A rapidez com que atingiu a Europa gerou o caos nos sistemas de saúde do Norte de Itália e da região de Madrid – a região mais rica de Espanha.

A incapacidade dos sistemas de saúde poderem garantir os cuidados a toda a população infectada, e a inexistência de medicamentos e de vacina, levou a generalidade dos países a adoptarem medidas de quarentena e/ou fortes restrições à mobilidade das pessoas. Na União Europeia os controlos de fronteiras foram repostos. Os voos entre países, para transportes de cidadãos, foram limitados a situações de emergência.

Para travar a propagação da Covid-19 os governos estão a impor uma travagem brusca das economias. Um dilema novo para os governantes.

O sector do turismo, da aviação, do comércio e todas as actividades económicas que envolvem contacto social estão interrompidas. Sem receitas, a liquidez para as empresas fazerem face aos compromissos com os trabalhadores, o Estado e os bancos é muito reduzida. As pequenas e médias empresas não aguentarão muito mais de um mês.

Algumas previsões apontam para a falência técnica das principais companhias aéreas já em Maio. Sem passageiros, o governo conservador inglês renacionalizou os caminhos de ferro privatizados, nos anos de 1980, por Margaret Thatcher.

A falta de mão-de-obra e a quebra do consumo e do investimento colocam em causa o normal funcionamento das cadeias de produção e de distribuição. A indústria automóvel europeia está parada, bem como outros sectores de bens de consumo e de investimento.

A crise está no seu início, mas o Fundo Monetário Internacional anunciou que a economia mundial já estará em recessão. A OCDE estima que cada mês de quarentena terá um custo anual de 2% do PIB. 

Para a economia portuguesa, o Banco de Portugal estima uma quebra entre 3,7% e 5,7% do PIB em 2020. Antecipa-se a mais grave crise económica desde a Segunda Guerra Mundial.

Nesta fase, os bancos centrais e os governos têm como objectivos principais impedir falências em catadupa e, simultaneamente, garantir o emprego e o rendimento das famílias.

Os Estados Unidos aprovaram um plano económico e financeiro para combater a crise covid-19 que ultrapassa largamente o da crise financeira internacional de 2008.
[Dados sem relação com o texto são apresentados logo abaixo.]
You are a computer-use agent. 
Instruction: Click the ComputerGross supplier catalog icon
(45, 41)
A União Europeia deixou cair os limites impostos aos défices orçamentais. Os países membros da UE têm vindo a anunciar medidas de acordo com a sua capacidade orçamental.

Como seria de esperar, a Alemanha – um dos poucos países que reduziu o peso da dívida no PIB desde 2007 (de 64% para 59%) – anunciou o pacote de medidas mais ambicioso, no valor de 500 mil milhões de euros.
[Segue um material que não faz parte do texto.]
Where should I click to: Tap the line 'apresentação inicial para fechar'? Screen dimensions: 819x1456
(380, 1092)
Para a área do Euro, o Banco Central Europeu anunciou um novo programa de compra de dívida pública no valor de 750 mil milhões de euros (Pandemic Emergency Purchase Programme) e abdicou dos limites à compra de dívida de cada país.

Pode parecer muito, mas a UE terá de ir mais longe nas suas medidas comuns de combate à crise.

No final de 2019, um relatório da OCDE mostrava que a dívida mundial em percentagem do PIB continuava a bater recordes, tendo-se fixado em cerca de 325%. Haverá crédito para satisfazer todas as necessidades simultâneas de endividamento de milhões de empresas e de mais de 100 países para combater a Covid-19?

Sabemos que serão as economias mais frágeis, em particular as economias em vias de desenvolvimento, aquelas que terão de enfrentar mais dificuldades. Se tiverem crédito, pagarão por ele um preço muito elevado. Aí o dilema entre a saúde pública e a saúde da economia será sentido ainda mais drasticamente.

Numa crise em que somos obrigados a ficar em casa e as fronteiras estão fechadas, nem a emigração temos como opção.

Nesta crise planetária, o combate eficaz ao SARS-CoV-2 exige uma estreita colaboração entre os países. Estamos todos no mesmo barco.

Em mares nunca antes navegados, como diz o capitão MacWhirr do Tufãode Joseph Conrad, “há coisas sobre as quais os livros nada dizem”. Vamos precisar de muitos capitães nos nossos hospitais, instituições públicas e privadas, e empresas para vencermos a covid-19. Capitães tenazes, com um invencível sangue-frio, com uma silenciosa modéstia dotada de qualquer coisa a que poderá chamar-se grandeza épica, com uma confiança quase mística na resistência do navio contra os assaltos do oceano*.  

* Descrição do capitão MacWhirr por Aníbal Fernandes na Apresentação da edição da Sistema Solar.

 

O acordo ortográfico utilizado neste artigo foi definido pelo autor.